Senioren Union: Aufruf zur Unterschriften Aktion gegen sinnlose Anglizismen.
Abnu of Wordlab (see also earlier entry) drew my attention in an email to a Deutsche Welle article in English on Denglish.
Apparently February 21st, a week ago, was International Mother Language Day. The article suggests more German is beginning to be used in advertisements in Germany – for instance, McDonalds has replaced the slogan ‘Every time a good time’ by ‘Ich liebe es’ (I love it, or, according to Deutsche Welle, I’m lovin’ it – well, OK, that’s the original US verb form, but it doesn’t really go into German, at least not as Ich liebe es).
It also recounts the study that found how poorly many Germans understand English slogans. I mentioned it briefly earlier and PapaScott had a fuller report.
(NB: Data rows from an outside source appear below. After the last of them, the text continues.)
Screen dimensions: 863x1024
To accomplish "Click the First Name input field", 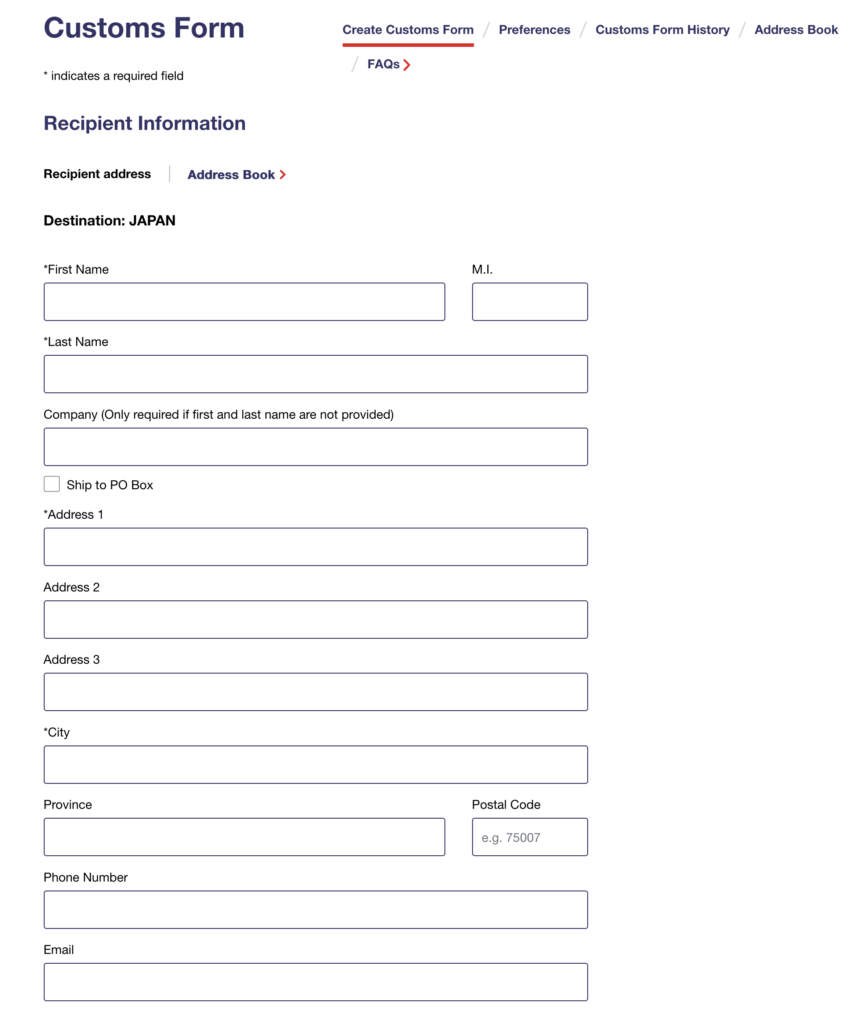I will coord(244,302).
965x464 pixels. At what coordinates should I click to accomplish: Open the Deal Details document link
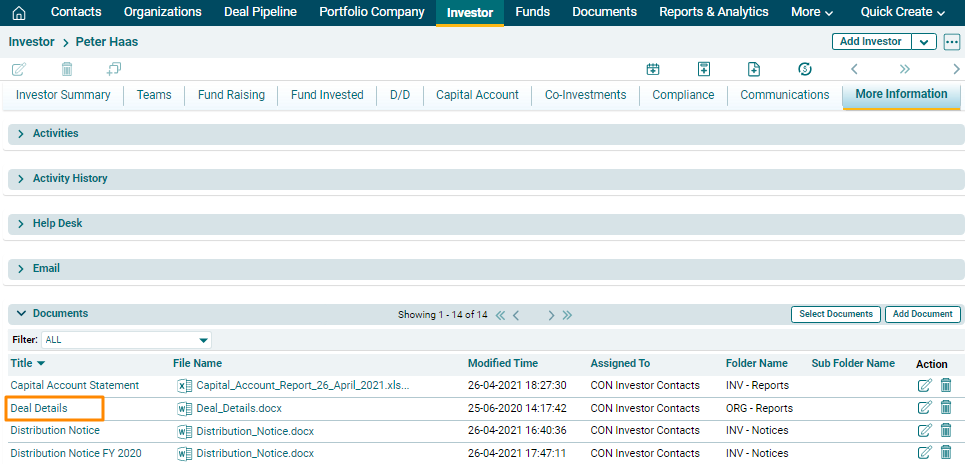point(39,408)
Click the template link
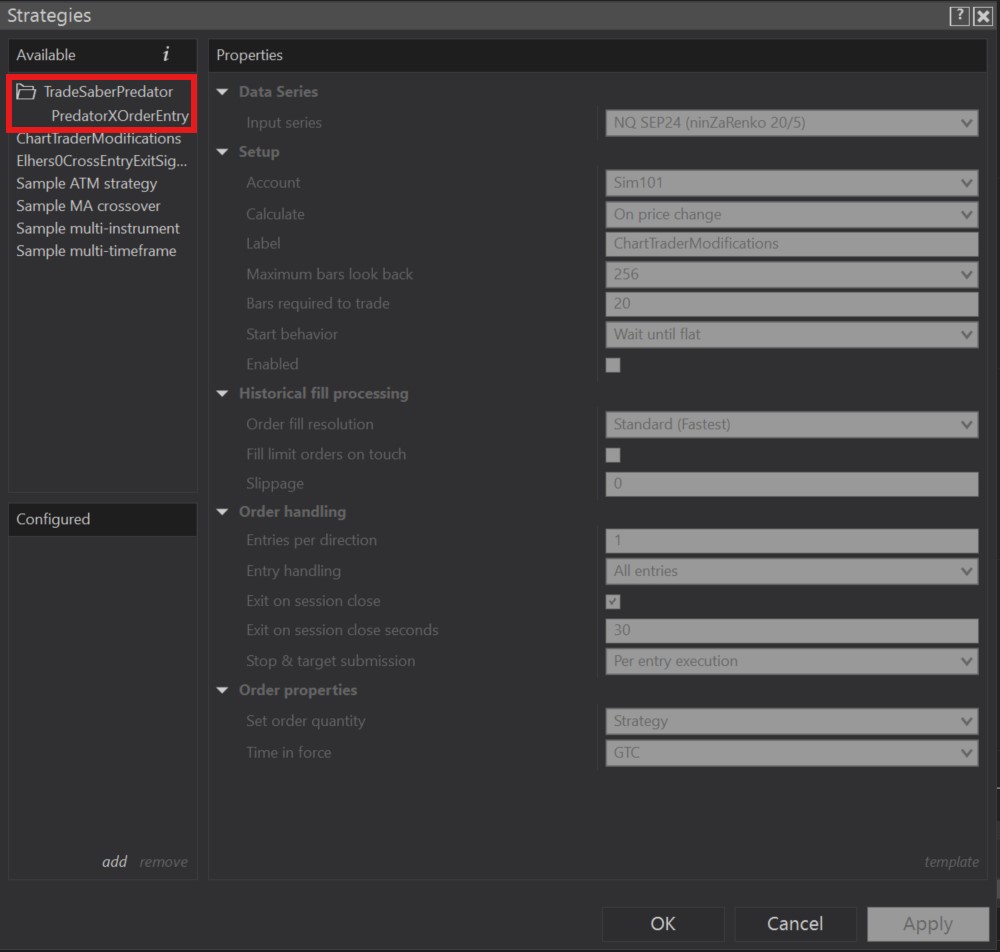The image size is (1000, 952). tap(950, 861)
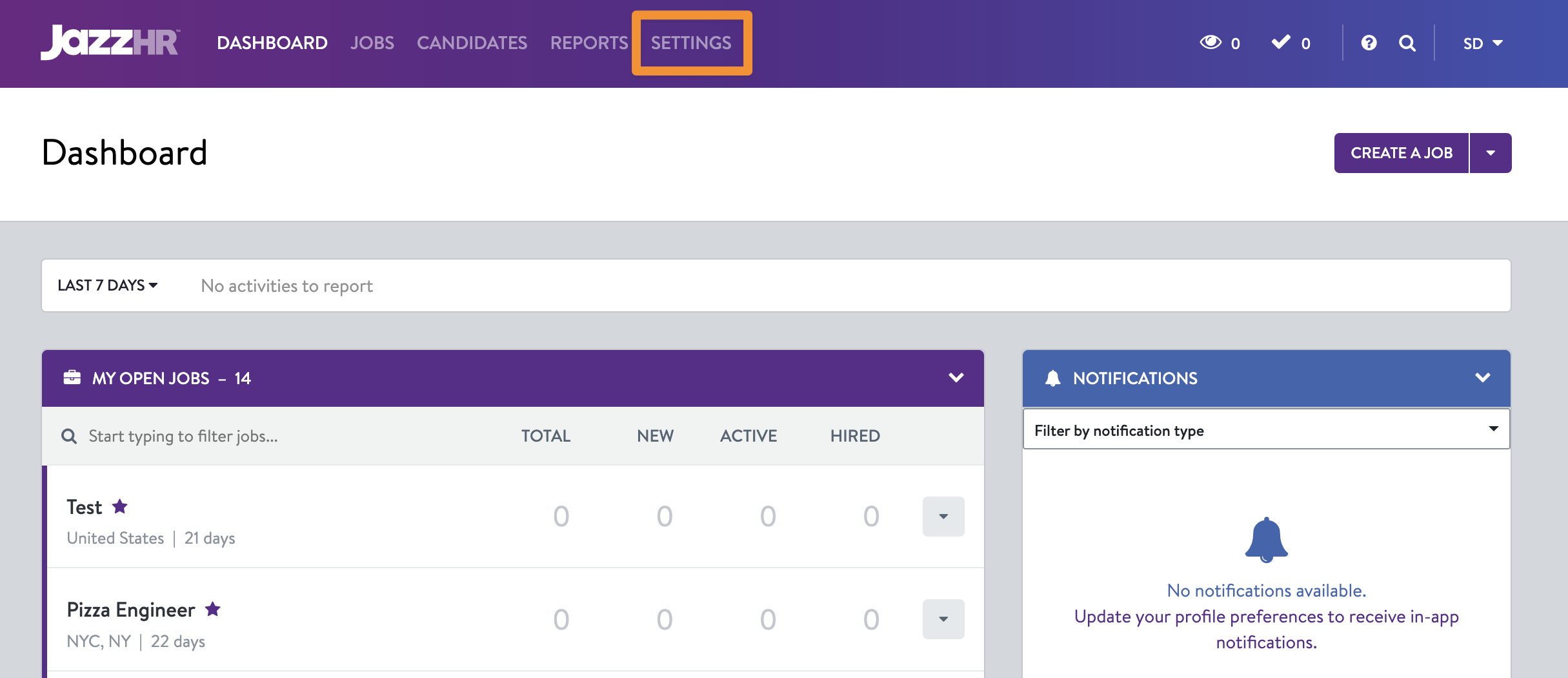Image resolution: width=1568 pixels, height=678 pixels.
Task: Expand the Create a Job arrow menu
Action: (1491, 153)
But this is the first report in English I remember seeing – there must have been others, though. And the article gives a number of other examples of Denglish.
There’s a group of older people in Nuremberg who are campaigning against the use of so much English in German, by shops, authorities and churches (Ticket-Office im Basement, Bratwurst Point, Feel-Good und Come-In Gottesdienst).
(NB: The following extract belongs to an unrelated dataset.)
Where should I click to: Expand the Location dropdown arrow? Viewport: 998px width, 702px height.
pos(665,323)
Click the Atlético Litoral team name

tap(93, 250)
Thanks, abnu (I’m not sure you’d get away with that name in Germany…)
The Wordlab site has a link to an interesting article (with photo) on a new lavatory, an art object, in London, designed for tourists not wanting to miss any sightseeing time – it has one-way mirrored walls.
LATER NOTE: I see that Wordspy has an entry on Denglish. The earliest usage it found in English was in 1998.
bq. Example Citation:
“Many billboards have slogans in ‘Denglish’ a mix of English and German. Ad posters for sleeveless jumpers call them ‘tanktops’. And Berlin’s roadsweepers are promoted under the slogan ‘We Kehr For You’ kehr means to sweep.”
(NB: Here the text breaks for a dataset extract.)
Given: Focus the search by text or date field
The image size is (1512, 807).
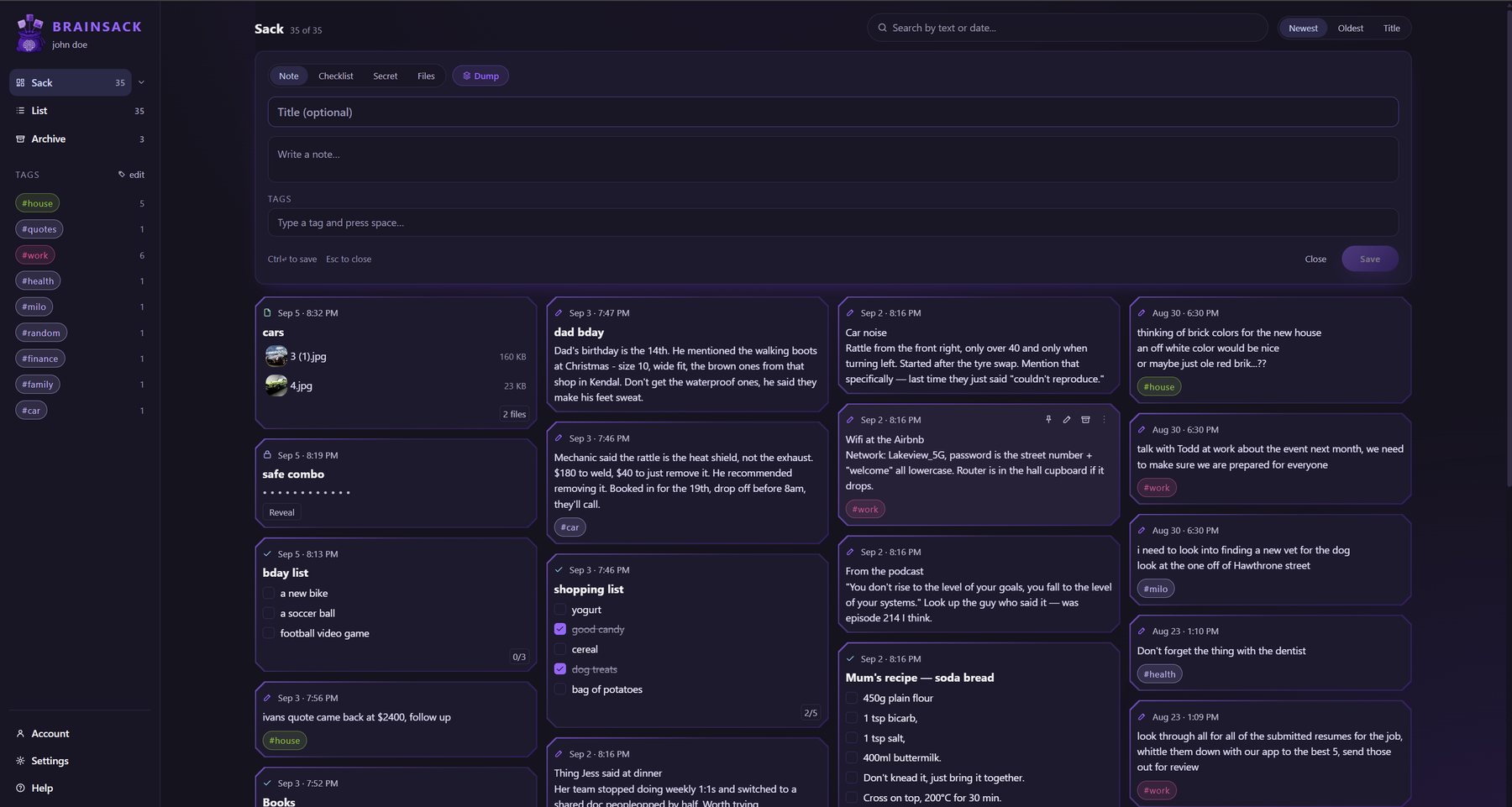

Michael Lea, “Germans throw in towel and start talking English,” The Sun, April 7, 2000
Try the guys at Morfablog, they had this a few days ago (I think that’s the same report as you already have) and this one back in January.
Thanks, Armin. I got the whole thing when it came out in German, but I didn’t report it here. Morfablog quotes the same article, and the earlier link relates to a Radio 4 programme in January.
I always thought that Denglish was the language used by Mao-loving anti-Semitic Trotskyite cult leader Gerry Healy to write his demented rants, but I was wrong….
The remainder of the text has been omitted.